Iqaluit getting soaked on unpaid water bills, mayor says
Residents collectively owe more than $2.4M, with some individuals more than $10k in debt
The City of Iqaluit will move forward on a plan to more aggressively collect debt on unpaid water bills, after a motion by Mayor Kenny Bell was approved by council on Tuesday.
A process for collecting unpaid water bills will be created by city staff and put forward at the next finance committee of the whole meeting, set for Nov. 3.
Nearly $2.4 million in unpaid water bills is owed to the city, Bell said in council.
“The city needs this money for functioning,” he said.
“We need it for paving our roads, maintaining our water system and maintaining our sewage system.”
He told Nunatsiaq News that this has been a problem since he became a councillor in 2012.

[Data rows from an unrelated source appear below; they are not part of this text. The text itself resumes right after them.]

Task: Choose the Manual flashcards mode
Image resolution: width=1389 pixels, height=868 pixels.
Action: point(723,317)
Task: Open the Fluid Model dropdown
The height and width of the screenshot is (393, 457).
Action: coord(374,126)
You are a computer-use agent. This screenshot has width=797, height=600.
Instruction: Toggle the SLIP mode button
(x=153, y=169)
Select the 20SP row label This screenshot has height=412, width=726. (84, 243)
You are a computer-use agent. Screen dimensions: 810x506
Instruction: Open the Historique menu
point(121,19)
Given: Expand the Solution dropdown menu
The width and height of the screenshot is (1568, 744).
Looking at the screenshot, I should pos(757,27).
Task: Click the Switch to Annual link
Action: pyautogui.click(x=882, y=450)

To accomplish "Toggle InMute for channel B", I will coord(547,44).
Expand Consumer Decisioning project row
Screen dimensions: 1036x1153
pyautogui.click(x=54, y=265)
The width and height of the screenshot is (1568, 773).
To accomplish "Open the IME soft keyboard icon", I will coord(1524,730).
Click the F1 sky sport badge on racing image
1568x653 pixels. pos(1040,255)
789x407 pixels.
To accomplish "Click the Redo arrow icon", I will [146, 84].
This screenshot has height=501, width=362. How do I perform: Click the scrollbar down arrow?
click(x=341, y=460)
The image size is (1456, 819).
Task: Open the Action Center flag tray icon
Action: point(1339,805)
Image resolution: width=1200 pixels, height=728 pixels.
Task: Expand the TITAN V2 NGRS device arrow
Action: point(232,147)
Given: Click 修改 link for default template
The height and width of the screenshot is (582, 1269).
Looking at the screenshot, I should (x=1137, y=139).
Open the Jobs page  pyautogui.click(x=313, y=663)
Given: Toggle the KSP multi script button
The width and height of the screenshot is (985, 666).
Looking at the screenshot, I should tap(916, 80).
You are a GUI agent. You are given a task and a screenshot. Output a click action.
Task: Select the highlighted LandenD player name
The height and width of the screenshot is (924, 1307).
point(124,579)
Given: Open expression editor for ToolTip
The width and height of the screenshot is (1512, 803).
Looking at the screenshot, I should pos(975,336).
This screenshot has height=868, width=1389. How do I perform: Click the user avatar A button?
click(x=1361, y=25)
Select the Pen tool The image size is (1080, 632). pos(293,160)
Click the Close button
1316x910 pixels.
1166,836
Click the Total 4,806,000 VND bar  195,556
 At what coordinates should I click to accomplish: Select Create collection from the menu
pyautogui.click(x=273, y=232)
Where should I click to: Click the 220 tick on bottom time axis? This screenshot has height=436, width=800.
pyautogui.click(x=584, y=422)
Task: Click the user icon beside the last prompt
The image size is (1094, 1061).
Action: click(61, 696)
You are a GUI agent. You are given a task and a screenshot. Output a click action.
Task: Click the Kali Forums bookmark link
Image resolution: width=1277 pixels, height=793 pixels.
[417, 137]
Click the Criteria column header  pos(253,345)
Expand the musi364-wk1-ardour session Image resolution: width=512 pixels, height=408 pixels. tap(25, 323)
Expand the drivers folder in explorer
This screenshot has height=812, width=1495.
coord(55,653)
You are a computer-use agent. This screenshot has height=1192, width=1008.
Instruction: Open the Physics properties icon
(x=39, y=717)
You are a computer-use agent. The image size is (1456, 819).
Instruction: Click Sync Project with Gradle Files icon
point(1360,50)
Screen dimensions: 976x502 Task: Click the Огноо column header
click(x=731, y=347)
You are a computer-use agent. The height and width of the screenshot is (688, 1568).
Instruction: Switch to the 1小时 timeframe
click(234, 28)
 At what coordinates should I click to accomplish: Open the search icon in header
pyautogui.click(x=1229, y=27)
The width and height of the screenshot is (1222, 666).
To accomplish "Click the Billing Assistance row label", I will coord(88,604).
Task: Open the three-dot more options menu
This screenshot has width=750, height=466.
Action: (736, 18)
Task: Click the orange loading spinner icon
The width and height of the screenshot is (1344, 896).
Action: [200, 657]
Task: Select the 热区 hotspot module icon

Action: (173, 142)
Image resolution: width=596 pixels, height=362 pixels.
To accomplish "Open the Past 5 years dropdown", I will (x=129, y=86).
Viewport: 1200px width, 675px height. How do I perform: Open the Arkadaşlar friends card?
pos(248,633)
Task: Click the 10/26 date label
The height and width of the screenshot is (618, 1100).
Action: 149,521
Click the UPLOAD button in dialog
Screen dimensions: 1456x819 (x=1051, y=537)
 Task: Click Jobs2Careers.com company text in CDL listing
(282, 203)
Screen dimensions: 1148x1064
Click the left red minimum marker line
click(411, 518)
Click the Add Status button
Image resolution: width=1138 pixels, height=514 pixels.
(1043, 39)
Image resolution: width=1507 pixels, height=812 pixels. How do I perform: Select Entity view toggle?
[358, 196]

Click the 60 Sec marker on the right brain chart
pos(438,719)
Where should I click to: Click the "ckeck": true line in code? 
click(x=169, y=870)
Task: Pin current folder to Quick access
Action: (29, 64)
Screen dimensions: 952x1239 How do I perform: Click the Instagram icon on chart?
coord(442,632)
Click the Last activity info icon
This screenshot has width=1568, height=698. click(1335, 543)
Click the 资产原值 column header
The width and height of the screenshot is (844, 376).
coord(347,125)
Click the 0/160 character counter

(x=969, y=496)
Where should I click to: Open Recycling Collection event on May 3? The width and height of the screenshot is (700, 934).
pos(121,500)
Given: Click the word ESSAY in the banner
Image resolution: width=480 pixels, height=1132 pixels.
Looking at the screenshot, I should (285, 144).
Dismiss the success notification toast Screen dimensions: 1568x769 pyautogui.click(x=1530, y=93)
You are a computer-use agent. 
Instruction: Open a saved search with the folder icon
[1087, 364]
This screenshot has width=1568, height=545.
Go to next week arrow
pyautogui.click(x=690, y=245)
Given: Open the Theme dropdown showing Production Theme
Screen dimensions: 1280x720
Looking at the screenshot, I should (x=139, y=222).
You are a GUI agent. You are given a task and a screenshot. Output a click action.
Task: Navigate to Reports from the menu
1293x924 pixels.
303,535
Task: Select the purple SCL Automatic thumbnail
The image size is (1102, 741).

Approximately 230 people owe more than $500 each for at least three months of unpaid water bills, while approximately 50 people owe more than $10,000 for at least three months of unpaid water bills.
Those who owe money have been contacted by city staff monthly, yet the city has made little to no progress in recouping the debts, Bell said.
It’s a significant amount of money for the city, he said, noting it’s about equal to just over half the yearly cost to operate the Aquatic Centre.
How the city will collect water bill debts is contingent on the plan staff bring to the finance committee.
Bell said the city already offers payment plans, so the hope is that residents go this route and stick with it.
For those who don’t, the city will have to take action which could include cutting off water, Bell said.
Coun. Simon Nattaq said he supports the motion, but added the city should be mindful of how it deals with those who do not have enough money to pay all their debts.
Coun. Romeyn Stevenson seconded the motion after it was amended so that the proposed plan would go to the finance committee before it goes before council.
He said he understands that debts are never a simple matter, and that there is often a story, misunderstanding or issue behind the lack of payments.
“It’s never as cut and dry as it looks,” Stevenson said in council.
He agreed this collection is necessary, as debts have piled up and the city can no longer afford to be lenient.
“The city can’t be a friend to those in need when we have so many debts on our books,” Stevenson said.
He said solving this issue will allow the city to be more judicious about debts in the future.